[Pixel coordinate grounding data]
= = = = = = =

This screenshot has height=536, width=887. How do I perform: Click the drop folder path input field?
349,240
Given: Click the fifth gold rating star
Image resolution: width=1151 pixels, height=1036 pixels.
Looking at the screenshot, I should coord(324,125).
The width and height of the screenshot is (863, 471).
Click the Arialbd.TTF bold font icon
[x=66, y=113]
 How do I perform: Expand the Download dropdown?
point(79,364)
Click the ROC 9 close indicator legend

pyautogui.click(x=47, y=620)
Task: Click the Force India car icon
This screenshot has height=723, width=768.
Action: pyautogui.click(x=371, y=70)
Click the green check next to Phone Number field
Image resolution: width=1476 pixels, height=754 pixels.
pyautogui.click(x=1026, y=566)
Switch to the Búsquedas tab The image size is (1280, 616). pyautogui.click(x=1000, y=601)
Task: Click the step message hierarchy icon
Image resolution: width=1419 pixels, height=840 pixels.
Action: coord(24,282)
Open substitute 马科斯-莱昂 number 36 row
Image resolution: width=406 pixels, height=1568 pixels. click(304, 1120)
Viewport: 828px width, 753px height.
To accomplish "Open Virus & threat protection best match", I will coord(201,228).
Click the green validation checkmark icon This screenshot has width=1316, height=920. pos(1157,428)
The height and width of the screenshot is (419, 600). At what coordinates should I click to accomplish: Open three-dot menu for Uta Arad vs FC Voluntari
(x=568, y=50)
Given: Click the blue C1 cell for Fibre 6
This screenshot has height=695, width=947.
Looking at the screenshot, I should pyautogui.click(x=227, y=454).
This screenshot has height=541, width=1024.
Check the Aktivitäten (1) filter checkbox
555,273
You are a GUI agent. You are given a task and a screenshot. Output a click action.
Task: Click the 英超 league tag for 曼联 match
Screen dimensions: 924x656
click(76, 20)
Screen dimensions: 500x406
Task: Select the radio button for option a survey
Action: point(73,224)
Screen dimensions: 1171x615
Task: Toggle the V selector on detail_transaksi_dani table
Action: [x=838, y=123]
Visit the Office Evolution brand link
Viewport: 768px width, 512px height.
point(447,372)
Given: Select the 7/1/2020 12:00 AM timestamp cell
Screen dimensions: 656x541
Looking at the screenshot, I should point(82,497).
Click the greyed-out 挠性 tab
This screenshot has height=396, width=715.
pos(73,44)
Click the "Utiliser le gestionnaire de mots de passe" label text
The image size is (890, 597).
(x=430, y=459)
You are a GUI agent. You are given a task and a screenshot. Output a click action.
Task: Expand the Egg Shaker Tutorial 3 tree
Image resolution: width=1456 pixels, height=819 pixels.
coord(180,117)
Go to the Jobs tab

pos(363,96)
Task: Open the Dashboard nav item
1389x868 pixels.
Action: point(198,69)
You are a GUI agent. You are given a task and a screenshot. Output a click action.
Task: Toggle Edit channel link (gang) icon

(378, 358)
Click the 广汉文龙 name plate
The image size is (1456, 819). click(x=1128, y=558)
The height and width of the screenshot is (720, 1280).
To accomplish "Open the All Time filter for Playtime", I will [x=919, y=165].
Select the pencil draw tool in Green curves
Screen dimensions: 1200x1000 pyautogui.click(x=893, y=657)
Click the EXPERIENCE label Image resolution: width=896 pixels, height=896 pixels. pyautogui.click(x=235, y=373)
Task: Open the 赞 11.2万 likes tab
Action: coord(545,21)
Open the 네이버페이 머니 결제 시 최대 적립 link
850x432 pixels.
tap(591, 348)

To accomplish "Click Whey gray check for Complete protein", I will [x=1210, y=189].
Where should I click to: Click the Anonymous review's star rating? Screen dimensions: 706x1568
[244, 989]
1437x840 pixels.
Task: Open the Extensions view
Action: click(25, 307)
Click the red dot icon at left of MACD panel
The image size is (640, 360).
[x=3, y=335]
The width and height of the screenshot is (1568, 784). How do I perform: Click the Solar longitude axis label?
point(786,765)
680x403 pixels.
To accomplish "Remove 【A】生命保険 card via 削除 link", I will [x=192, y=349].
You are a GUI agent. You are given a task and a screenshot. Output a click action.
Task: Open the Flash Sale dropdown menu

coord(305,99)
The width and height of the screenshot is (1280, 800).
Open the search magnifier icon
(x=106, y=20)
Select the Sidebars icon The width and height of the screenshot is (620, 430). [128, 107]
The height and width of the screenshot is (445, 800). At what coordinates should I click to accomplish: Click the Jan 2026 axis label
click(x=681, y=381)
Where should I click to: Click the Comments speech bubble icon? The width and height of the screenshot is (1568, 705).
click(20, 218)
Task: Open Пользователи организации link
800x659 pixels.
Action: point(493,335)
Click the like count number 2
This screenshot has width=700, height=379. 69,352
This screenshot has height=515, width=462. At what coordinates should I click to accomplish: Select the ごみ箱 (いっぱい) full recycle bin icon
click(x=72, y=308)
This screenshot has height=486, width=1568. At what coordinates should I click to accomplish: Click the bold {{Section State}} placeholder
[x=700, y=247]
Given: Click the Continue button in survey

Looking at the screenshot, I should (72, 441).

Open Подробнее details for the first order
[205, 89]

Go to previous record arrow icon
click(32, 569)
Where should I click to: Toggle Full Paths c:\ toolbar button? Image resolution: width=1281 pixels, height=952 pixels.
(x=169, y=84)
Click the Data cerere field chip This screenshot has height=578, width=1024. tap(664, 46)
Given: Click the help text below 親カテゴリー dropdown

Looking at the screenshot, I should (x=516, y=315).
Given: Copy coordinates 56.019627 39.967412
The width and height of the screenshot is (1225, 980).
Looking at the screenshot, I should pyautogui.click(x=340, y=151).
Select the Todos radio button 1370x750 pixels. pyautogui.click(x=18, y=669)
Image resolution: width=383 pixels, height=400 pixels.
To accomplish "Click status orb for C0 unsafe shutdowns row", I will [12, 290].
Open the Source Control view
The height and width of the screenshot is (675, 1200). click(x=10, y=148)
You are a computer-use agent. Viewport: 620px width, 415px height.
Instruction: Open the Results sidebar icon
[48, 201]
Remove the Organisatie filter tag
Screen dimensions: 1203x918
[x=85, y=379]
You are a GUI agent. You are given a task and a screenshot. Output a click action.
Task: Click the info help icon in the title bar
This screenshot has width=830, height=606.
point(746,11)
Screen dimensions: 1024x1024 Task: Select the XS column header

= = = = = = =

# WHAT IS NEEDED
Each line above must be retyped exactly.

# PROBLEM SOLUTION
This screenshot has height=536, width=887. How do I perform: Click the drop folder path input field?
349,240
Given: Click the fifth gold rating star
Image resolution: width=1151 pixels, height=1036 pixels.
Looking at the screenshot, I should coord(324,125).
The width and height of the screenshot is (863, 471).
Click the Arialbd.TTF bold font icon
[x=66, y=113]
 How do I perform: Expand the Download dropdown?
point(79,364)
Click the ROC 9 close indicator legend

pyautogui.click(x=47, y=620)
Task: Click the Force India car icon
This screenshot has height=723, width=768.
Action: pyautogui.click(x=371, y=70)
Click the green check next to Phone Number field
Image resolution: width=1476 pixels, height=754 pixels.
pyautogui.click(x=1026, y=566)
Switch to the Búsquedas tab The image size is (1280, 616). pyautogui.click(x=1000, y=601)
Task: Click the step message hierarchy icon
Image resolution: width=1419 pixels, height=840 pixels.
Action: coord(24,282)
Open substitute 马科斯-莱昂 number 36 row
Image resolution: width=406 pixels, height=1568 pixels. click(304, 1120)
Viewport: 828px width, 753px height.
To accomplish "Open Virus & threat protection best match", I will coord(201,228).
Click the green validation checkmark icon This screenshot has width=1316, height=920. pos(1157,428)
The height and width of the screenshot is (419, 600). At what coordinates should I click to accomplish: Open three-dot menu for Uta Arad vs FC Voluntari
(x=568, y=50)
Given: Click the blue C1 cell for Fibre 6
This screenshot has height=695, width=947.
Looking at the screenshot, I should pyautogui.click(x=227, y=454).
This screenshot has height=541, width=1024.
Check the Aktivitäten (1) filter checkbox
555,273
You are a GUI agent. You are given a task and a screenshot. Output a click action.
Task: Click the 英超 league tag for 曼联 match
Screen dimensions: 924x656
click(76, 20)
Screen dimensions: 500x406
Task: Select the radio button for option a survey
Action: point(73,224)
Screen dimensions: 1171x615
Task: Toggle the V selector on detail_transaksi_dani table
Action: [x=838, y=123]
Visit the Office Evolution brand link
Viewport: 768px width, 512px height.
point(447,372)
Given: Select the 7/1/2020 12:00 AM timestamp cell
Screen dimensions: 656x541
Looking at the screenshot, I should point(82,497).
Click the greyed-out 挠性 tab
This screenshot has height=396, width=715.
pos(73,44)
Click the "Utiliser le gestionnaire de mots de passe" label text
The image size is (890, 597).
(x=430, y=459)
You are a GUI agent. You are given a task and a screenshot. Output a click action.
Task: Expand the Egg Shaker Tutorial 3 tree
Image resolution: width=1456 pixels, height=819 pixels.
coord(180,117)
Go to the Jobs tab

pos(363,96)
Task: Open the Dashboard nav item
1389x868 pixels.
Action: point(198,69)
You are a GUI agent. You are given a task and a screenshot. Output a click action.
Task: Toggle Edit channel link (gang) icon

(378, 358)
Click the 广汉文龙 name plate
The image size is (1456, 819). click(x=1128, y=558)
The height and width of the screenshot is (720, 1280).
To accomplish "Open the All Time filter for Playtime", I will [x=919, y=165].
Select the pencil draw tool in Green curves
Screen dimensions: 1200x1000 pyautogui.click(x=893, y=657)
Click the EXPERIENCE label Image resolution: width=896 pixels, height=896 pixels. pyautogui.click(x=235, y=373)
Task: Open the 赞 11.2万 likes tab
Action: coord(545,21)
Open the 네이버페이 머니 결제 시 최대 적립 link
850x432 pixels.
tap(591, 348)

To accomplish "Click Whey gray check for Complete protein", I will [x=1210, y=189].
Where should I click to: Click the Anonymous review's star rating? Screen dimensions: 706x1568
[244, 989]
1437x840 pixels.
Task: Open the Extensions view
Action: click(25, 307)
Click the red dot icon at left of MACD panel
The image size is (640, 360).
[x=3, y=335]
The width and height of the screenshot is (1568, 784). How do I perform: Click the Solar longitude axis label?
point(786,765)
680x403 pixels.
To accomplish "Remove 【A】生命保険 card via 削除 link", I will [x=192, y=349].
You are a GUI agent. You are given a task and a screenshot. Output a click action.
Task: Open the Flash Sale dropdown menu

coord(305,99)
The width and height of the screenshot is (1280, 800).
Open the search magnifier icon
(x=106, y=20)
Select the Sidebars icon The width and height of the screenshot is (620, 430). [128, 107]
The height and width of the screenshot is (445, 800). At what coordinates should I click to accomplish: Click the Jan 2026 axis label
click(x=681, y=381)
Where should I click to: Click the Comments speech bubble icon? The width and height of the screenshot is (1568, 705).
click(20, 218)
Task: Open Пользователи организации link
800x659 pixels.
Action: point(493,335)
Click the like count number 2
This screenshot has width=700, height=379. 69,352
This screenshot has height=515, width=462. At what coordinates should I click to accomplish: Select the ごみ箱 (いっぱい) full recycle bin icon
click(x=72, y=308)
This screenshot has height=486, width=1568. At what coordinates should I click to accomplish: Click the bold {{Section State}} placeholder
[x=700, y=247]
Given: Click the Continue button in survey

Looking at the screenshot, I should (72, 441).

Open Подробнее details for the first order
[205, 89]

Go to previous record arrow icon
click(32, 569)
Where should I click to: Toggle Full Paths c:\ toolbar button? Image resolution: width=1281 pixels, height=952 pixels.
(x=169, y=84)
Click the Data cerere field chip This screenshot has height=578, width=1024. tap(664, 46)
Given: Click the help text below 親カテゴリー dropdown

Looking at the screenshot, I should (x=516, y=315).
Given: Copy coordinates 56.019627 39.967412
The width and height of the screenshot is (1225, 980).
Looking at the screenshot, I should pyautogui.click(x=340, y=151).
Select the Todos radio button 1370x750 pixels. pyautogui.click(x=18, y=669)
Image resolution: width=383 pixels, height=400 pixels.
To accomplish "Click status orb for C0 unsafe shutdowns row", I will [12, 290].
Open the Source Control view
The height and width of the screenshot is (675, 1200). click(x=10, y=148)
You are a computer-use agent. Viewport: 620px width, 415px height.
Instruction: Open the Results sidebar icon
[48, 201]
Remove the Organisatie filter tag
Screen dimensions: 1203x918
[x=85, y=379]
You are a GUI agent. You are given a task and a screenshot. Output a click action.
Task: Click the info help icon in the title bar
This screenshot has width=830, height=606.
point(746,11)
Screen dimensions: 1024x1024 Task: Select the XS column header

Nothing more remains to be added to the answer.